No matter the reason, it seems a little ridiculous to complain about a guy who is a .294 hitter and has averaged 21 homers and 90-plus RBI in his time with the Cardinals.
One of knocks on Holliday is that he hits into too many double plays. But how can you hold it against him that he’s in the middle of a lineup of plodding runners — and that he hits the ball so hard that, if he hits it at a fielder, there is plenty of time to turn two? Should he hit the ball more softly? Over his career, the guy is a .307 hitter with runners in scoring position.
People seem to be losing their minds that Holliday’s .244 mark this season is the worst of his career. But why is it that Brandon Moss can hit .256/17/40 and people act like he’s some sort of hero, meanwhile Holliday is batting 12 points less with one less homer and 13 more RBI, and he’s supposedly a bum?
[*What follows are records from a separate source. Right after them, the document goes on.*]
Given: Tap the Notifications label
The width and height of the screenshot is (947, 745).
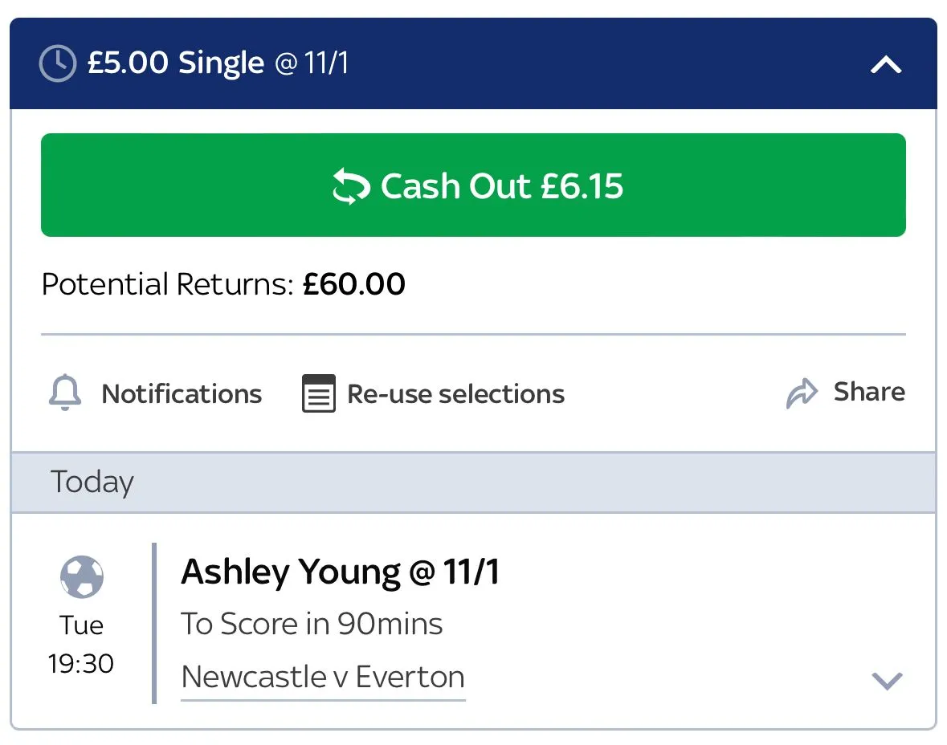Looking at the screenshot, I should pyautogui.click(x=182, y=394).
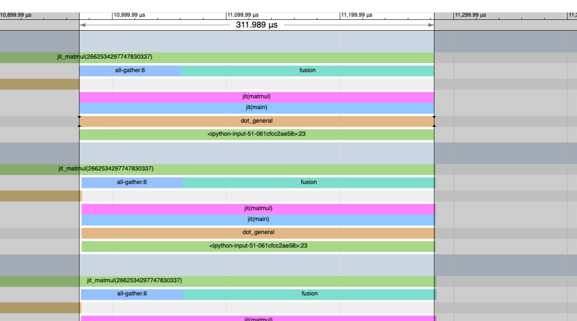Select all-gather.6 in the second track
The width and height of the screenshot is (577, 321).
point(132,182)
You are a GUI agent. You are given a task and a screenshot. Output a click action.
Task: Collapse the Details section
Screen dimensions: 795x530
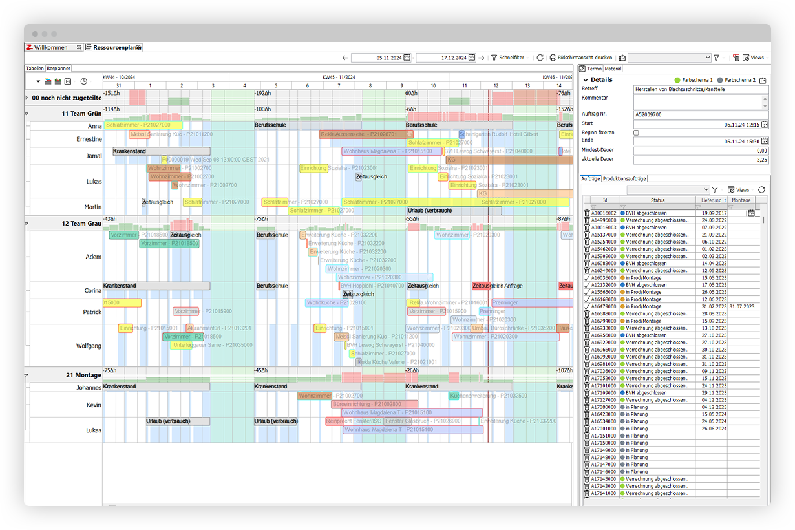586,80
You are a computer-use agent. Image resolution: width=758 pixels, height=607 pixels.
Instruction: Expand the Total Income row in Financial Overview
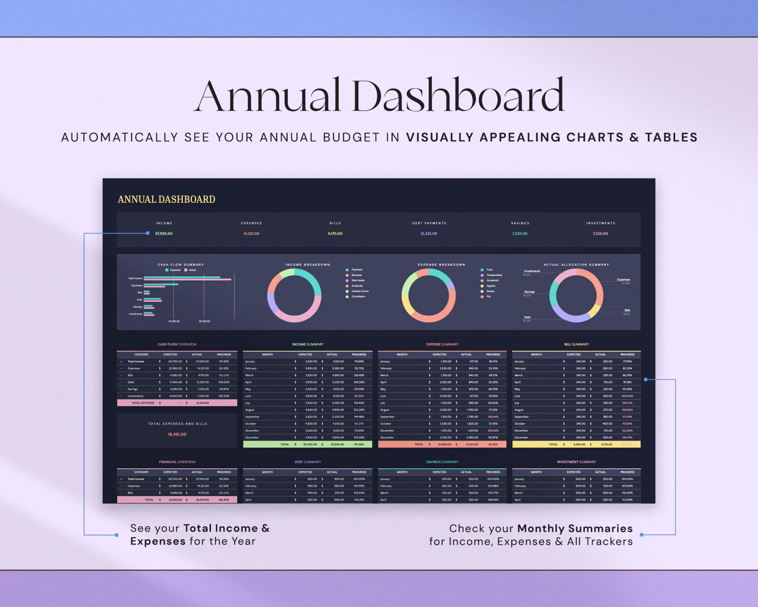click(x=122, y=479)
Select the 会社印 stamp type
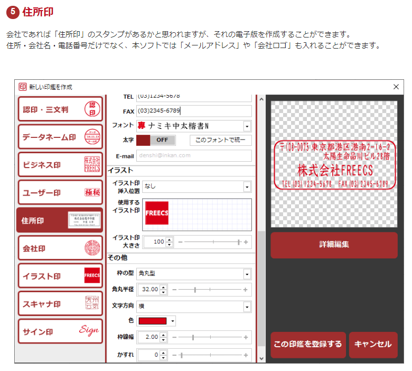Image resolution: width=412 pixels, height=371 pixels. click(60, 248)
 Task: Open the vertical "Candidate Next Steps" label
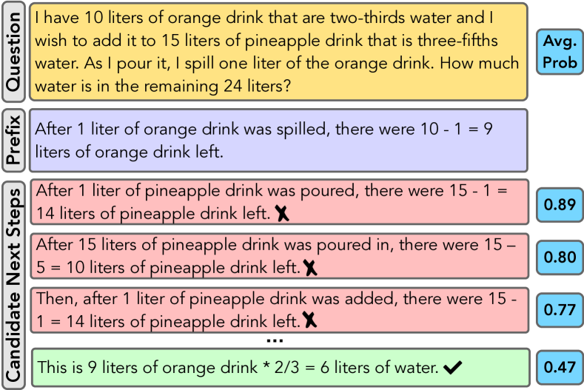pyautogui.click(x=13, y=284)
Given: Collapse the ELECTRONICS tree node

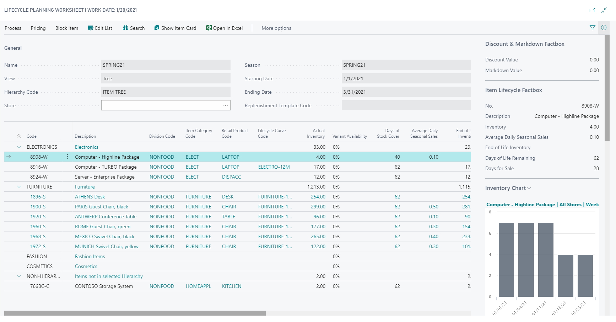Looking at the screenshot, I should tap(19, 147).
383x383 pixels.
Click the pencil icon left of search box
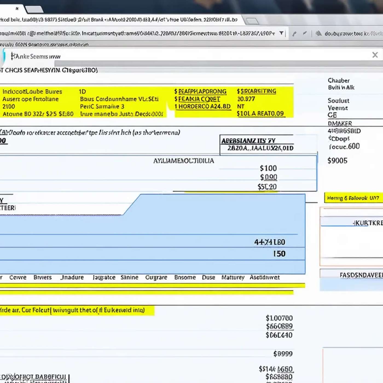305,33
I think Holliday’s average is deceptive. I was at a game just before the all-star break in which he absolutely crushed the ball three times and had nothing to show for it. If those three balls would have fallen in, better luck in just one game, Holliday’s average would jump 10 points. His luck has been so bad that he’s only hitting .251 on balls he has put in play. Moss, a strikeout artist, is batting .307 on balls he actually connects with. A difference of 56 points on balls in play compared to 12 points of batting average shows just how unfortunate Holliday has been.
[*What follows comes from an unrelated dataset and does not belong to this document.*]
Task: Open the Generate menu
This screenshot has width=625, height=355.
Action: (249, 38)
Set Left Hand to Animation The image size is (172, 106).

But one base hit a week is the difference between a .250 hitter and a .300 hitter. So why is everyone so obsessed with Holliday’s average when he’s driving in runs in bunches?
With the winning run on third base, I can tell you I would MUCH prefer Holliday at the dish than Moss. Two outs, one out, it doesn’t matter. Holliday might have worse stats right now. But he’s a better hitter than Moss today. And Moss in his prime couldn’t touch Holliday in his.
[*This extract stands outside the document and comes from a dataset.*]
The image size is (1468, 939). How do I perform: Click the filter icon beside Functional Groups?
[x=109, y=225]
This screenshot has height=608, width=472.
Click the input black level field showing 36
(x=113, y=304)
No, Holliday isn’t the best outfielder in the National League. But he’s not nearly as bad as some people make him out to be. He can cover enough ground to justify keeping his bat in the order. If you weigh his positives and negatives, there is no doubt that the slugging outfielder justifies playing time — and respect.
What people don’t realize is that, regardless of what people in the stands think, Holliday is a respected leader in the clubhouse and a consummate professional who does everything he can to be in the best shape possible. I just don’t see how fans can look past at all Holliday has done for this team over the years to be so critical of him now.
It would be similar to booing Ozzie Smith for making an error in his last season. I understand that people expect their idols to be perfect. But that doesn’t make it right to forget the great things they’ve done.
I guess that’s just the way it goes in professional sports.
I have a magazine from 1961 or so that I bought at a flea market because Stan Musial was on the cover. Inside, there is a shockingly disrespectful story about how Stan the Man was dragging down the Redbirds because he was too old to be any good and too stubborn to quit.
The greatest player in St. Louis sports history. A Hall of Famer if there ever was one. But even in the era before mega contracts that span a decade — and before Twitter pundits took to the internet in a never-ending competition to see who could be the most negative — Musial was fit to be wadded up and thrown in the trash in the opinion of many.
Meanwhile, if they still believe what they said publicly last year, the Cardinals ownership group thinks enough of what they’ve gotten from Holliday in the past and what he’s still giving them that it’s a no-brainer his $17 million 2017 option will be picked up.
Maybe next season will finally be the year that fans warm up to one of the best hitters to ever wear the birds on the bat.